Thursday, July 7, 2011

Got cigarette butts?

Something productive has come out of the business of tobacco cultivation: an organic insecticide.

Spraying our cukes
According to our gardening guru, John Seymour, nicotine spray is one of the most powerful organic sprays out there for getting rid of insects. Get a smoker you love to save their butts for you, boil 4 ounces of butts to 1.2 gallons of water, strain and dilute to a 1:2 solution of nicotine:water. Spray this solution on plant foliage and stems (and even fruits since it degrades so quickly, but we're not comfortable doing that yet) and you'll witness the insects dropping like flies... not dead, but knocked out and not wanting to get back onto the plant. The main caution of such an insecticide is that it gets rid of both pests and beneficial insects.
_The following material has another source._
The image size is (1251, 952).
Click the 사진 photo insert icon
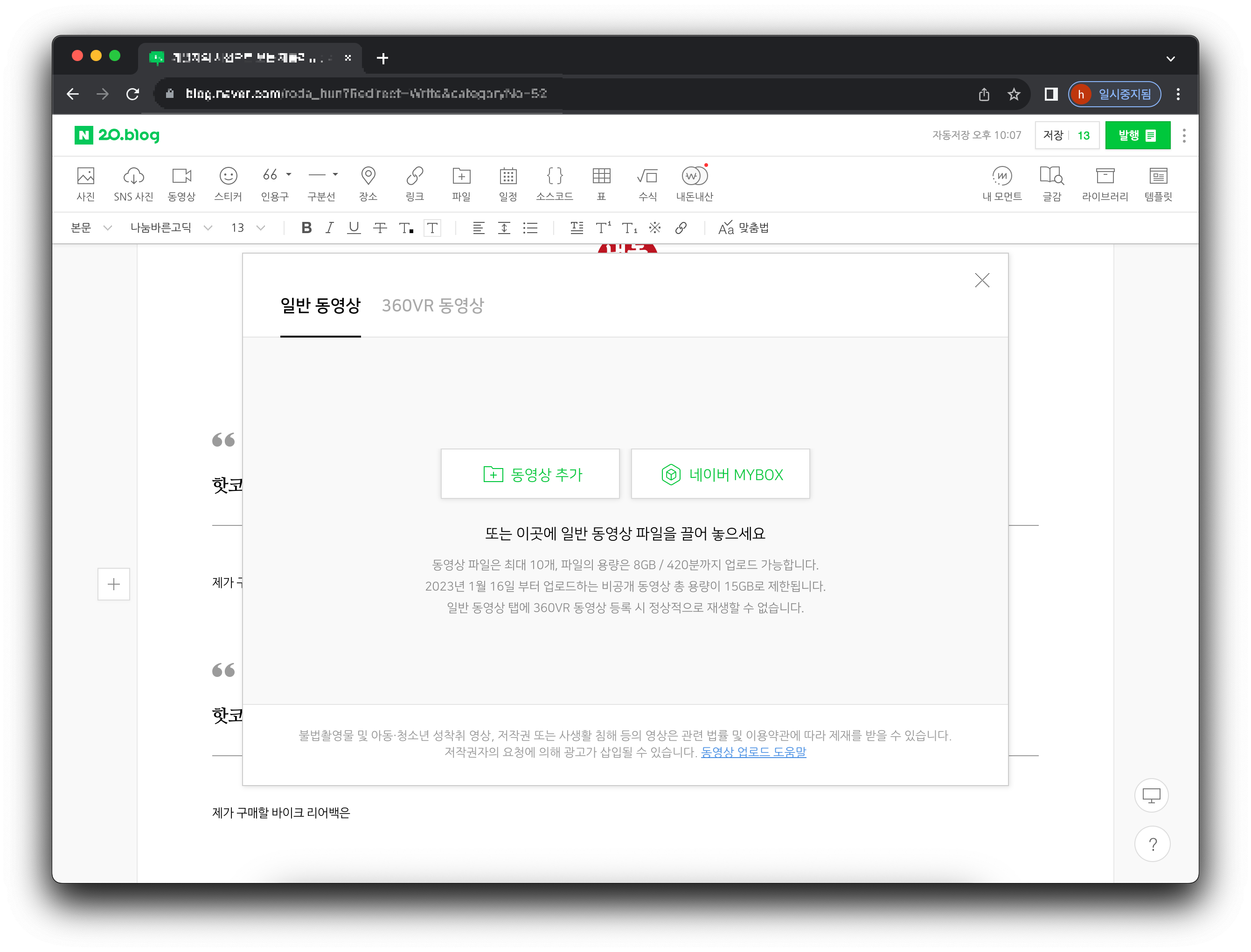pos(85,184)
Therefore, Seymour recommends using it only if the manual picking-and-crushing-between-your-fingers-method is getting out of control...
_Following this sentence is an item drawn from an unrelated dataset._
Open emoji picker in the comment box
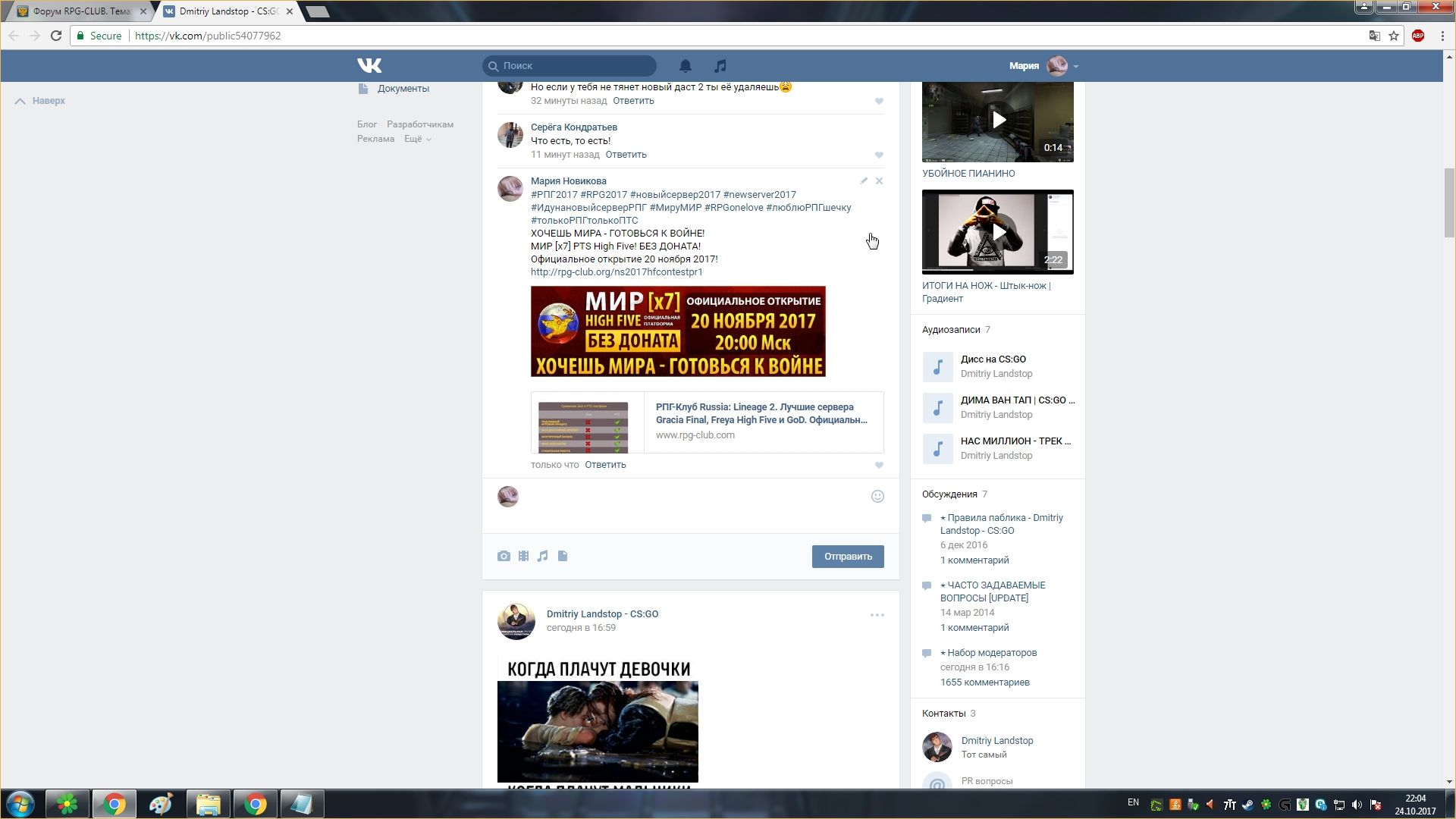This screenshot has height=819, width=1456. pos(877,496)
... as it was with our curcurbits (cucumber, melon, squash, zucchini). The black and yellow-striped cucumber beetles were shamelessly mating on the leaves, even in some of the blossoms.

Nicotine spray is considered a natural insecticide because it is derived from a plant (others include pyrethrum and neem, for example). Nicotine is found in the nightshade family of plants (solanaceae), predominantly in tobacco, and in lower quantities in tomato, potato, eggplant and pepper. Nicotine-based sprays appear to be in the process of being banned as insecticides in the U.S. (if only it could be banned as a cancer-and-disease-causing stick as well) because of its potential link to bee susceptibility to disease, which has now made me think twice about using it again. Back to the old manual removal method.


  1. So do you want my butts or what???

  2. Yours were the first batch! But we've got another container if we need to make another batch.

  3. I have plenty where those came from!